堂娜·伊莎貝拉咬破自己的手指,踮起腳尖,將手指懸在水箱上方。她用力地擠壓自己的傷口,將幾滴鮮血滴進水箱裡。
卡爾文不清楚發生了什麼,卻本能地覺得害怕,彷彿草原上的鳥看見獅子捕獵羚羊,也會本能地逃竄一樣,即便堂娜不是針對他,他也覺得心驚膽戰。他求助地拉住拉米那的胳膊,黑髮血族環住他的腰,安慰似的拍了拍,默默注視著水箱。
堂娜的血液濃稠發黑,一碰到水,就像植物生根發芽那樣迅速擴散,又像蜘蛛攀著蛛網爬行,八條細長的腿攫住獵物,用蛛絲把它從頭到腳裹住。黑色血液化作千絲萬縷,從富恩特的耳朵,他渾濁的眼睛,他的鼻孔,他大張的嘴,還有他脖子斷面的血管,鑽進他的頭顱裡。當血液往裡鑽的時候,富恩特的眼睛起了變化,眼白轉變為墨汁一樣的黑色,而原本深受名媛貴婦喜愛的天藍虹膜則變成了猩紅色。
堂娜蹲下來,雙手托腮,像天真無邪的小女生觀察小動物一樣凝視著富恩特·埃斯特拉的眼睛。

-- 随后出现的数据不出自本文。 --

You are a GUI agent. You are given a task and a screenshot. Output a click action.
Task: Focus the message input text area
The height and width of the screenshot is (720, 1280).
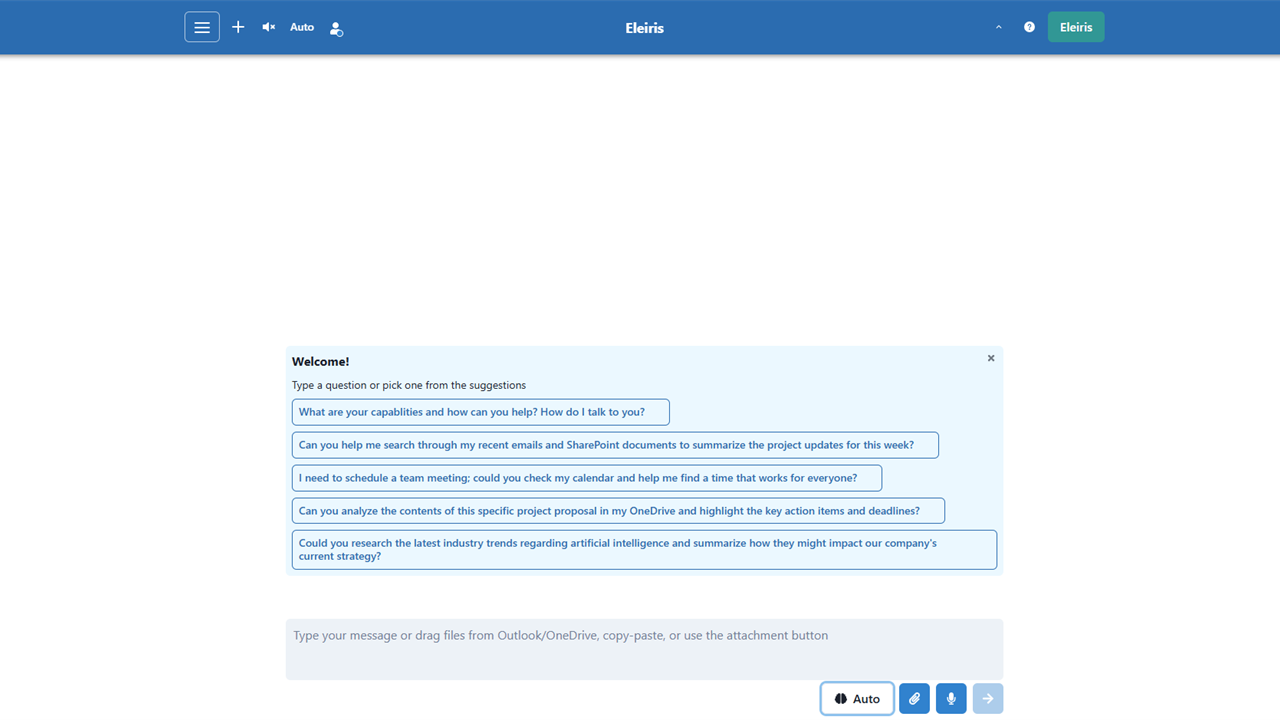644,649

“你的父親或母親是誰?”她問,“他或她叫什麼名字?”
富恩特·埃斯特拉張開嘴,吐出一串無意義的呻吟。
“你的父親或母親是誰!”堂娜嚴厲起來,“他或她叫什麼名字?”
現在連拉米那都覺得害怕了。堂娜的聲音充滿了威嚴,不僅在空蕩蕩的牢房裡迴響,更隨著他的血液,在他全身上下回蕩。他的耳膜上振動的全是堂娜·伊莎貝拉的聲音:你的父親或母親是誰……是誰……是誰……他或她的名字……名字……名字……
拉米那簡直不敢想象富恩特的感受,那傢伙的頭腦裡現在全是堂娜的血液。
富恩特的眼睛往上翻,舌頭在嘴裡抽搐,假如他還有身體,此刻肯定全身痙攣。他的嘴唇向兩別咧開,露出一個痴傻的笑容,好像被什麼美妙絕倫的東西俘獲了一樣。拉米那聽見了他的聲音,但不是用耳朵聽見的,而是透過血液的共鳴——那個聲音直接出現在了他的頭腦中。
“巴蒂斯特·拉爾熱!”富恩特尖叫著說,“我的父親!我的主宰!我的救世主!巴蒂斯特·拉爾熱!拉爾熱!拉爾熱!”
接著,只聽見“噗”一聲,像笨手笨腳的僕人摔碎了一隻熟透的西瓜,富恩特·埃斯特拉的頭顱在水箱中爆炸,黑紅的血液瞬間將水箱染色,破損的眼球在水中載沉載浮。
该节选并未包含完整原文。